Is there an intrinsic way to transpose N-dim arrays?

I’d like to tranpose arrays to get some data from C-style to Fortran-style ordering. For a rank-2 array I can use the intrinsic transpose. But how best to do it for higher ranks? The intrinsic reshape offers the order optional argument, so I tried, for example for rank-4:

x = reshape(x, shape=reverse(shape(x)), order=[4, 3, 2, 1])

and reverse is a function that reverses the order of elements in a rank-1 array.

However, the value of shape must be a constant expression, and I don’t know the shape of x at compile time, so I can’t use this approach.

Currently, I have:

pure function reverse_dim_order(x) result(res)
  real, intent(in) :: x(:,:,:,:)
  real, allocatable :: res(:,:,:,:)
  integer :: dims(4)
  integer :: i, j, k, l
  dims = shape(x)
  allocate(res(dims(4), dims(3), dims(2), dims(1)))
  do concurrent(i = 1:dims(1), j = 1:dims(2), k = 1:dims(3), l = 1:dims(4))
    res(l,k,j,i) = x(i,j,k,l)
  end do
end function reverse_dim_order

which works, but I’m wondering is there a more intrinsic approach to this that I could take? Performance is not critical, so I’d like to take an approach that’s as concise, intrinsic, and Fortrannic as possible.

3 Likes

I don’t think that is correct. Metcalf, Reid, and Cohen (2018) say only that

The size of shape must be constant, and its elements must not be negative.

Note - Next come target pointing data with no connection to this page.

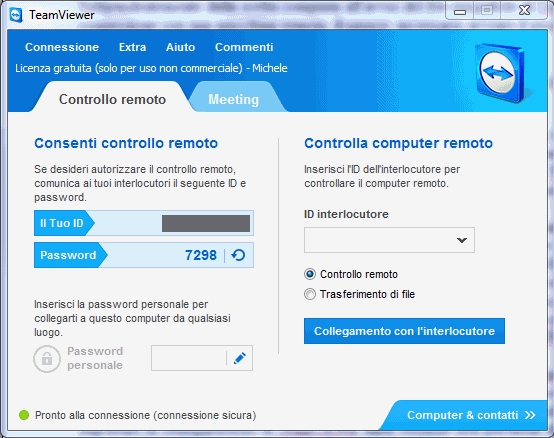Click the password value 7298
Viewport: 554px width, 438px height.
[x=201, y=255]
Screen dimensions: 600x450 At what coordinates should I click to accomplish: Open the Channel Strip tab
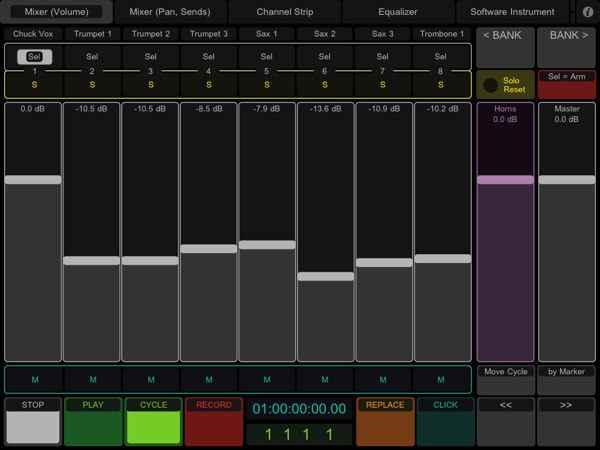pos(284,12)
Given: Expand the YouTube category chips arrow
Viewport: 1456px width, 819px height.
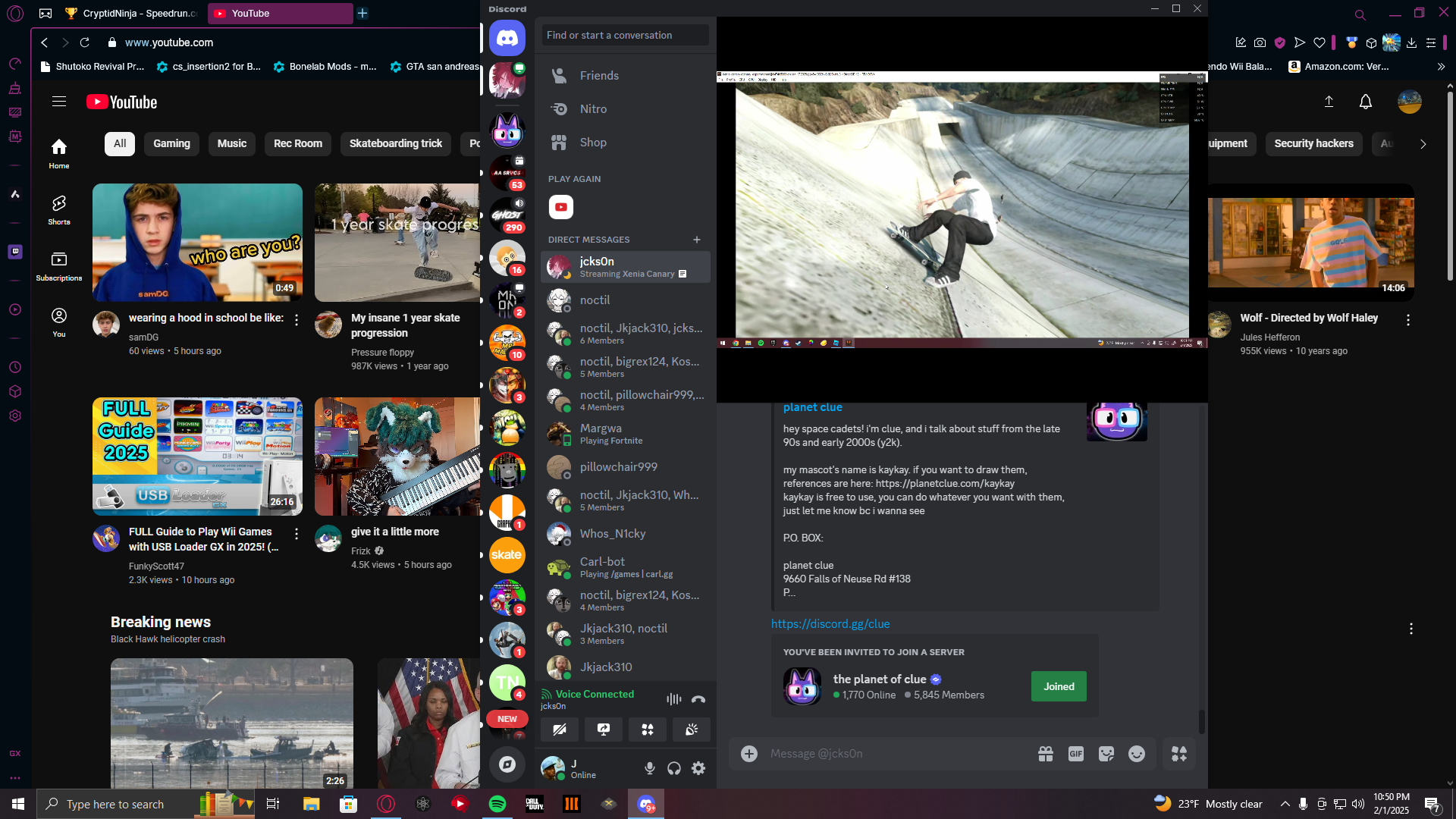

and the following code compiles and runs:

program main
implicit none
real, allocatable :: x(:,:)
allocate (x(2,3))
call random_number(x)
print*,"shape, sum=",shape(x),sum(x)
x = reshape(x,shape=[size(x,2),size(x,1)])
print*,"shape, sum=",shape(x),sum(x)
end program main

So I think you could write separate transpose functions using reshape with an order argument that work for 3D arrays, 4D arrays, etc.

3 Likes

Indeed, you’re right, I wasn’t reading the rules carefully.

I have settled with this solution. Not as elegant as I’d like it but I think it’s as intrinsic as we can get.

Are there any optimizations that can be done for these kinds of transpose operations? For example, if instead of working on entire rows and columns (and their generalization for higher dimension arrays), does it make sense to operate on small subblocks of the arrays? The goal would be to minimize cache misses, or page faults, and such. This could be done by writing explicit loops and then strip-mining the assignment statements.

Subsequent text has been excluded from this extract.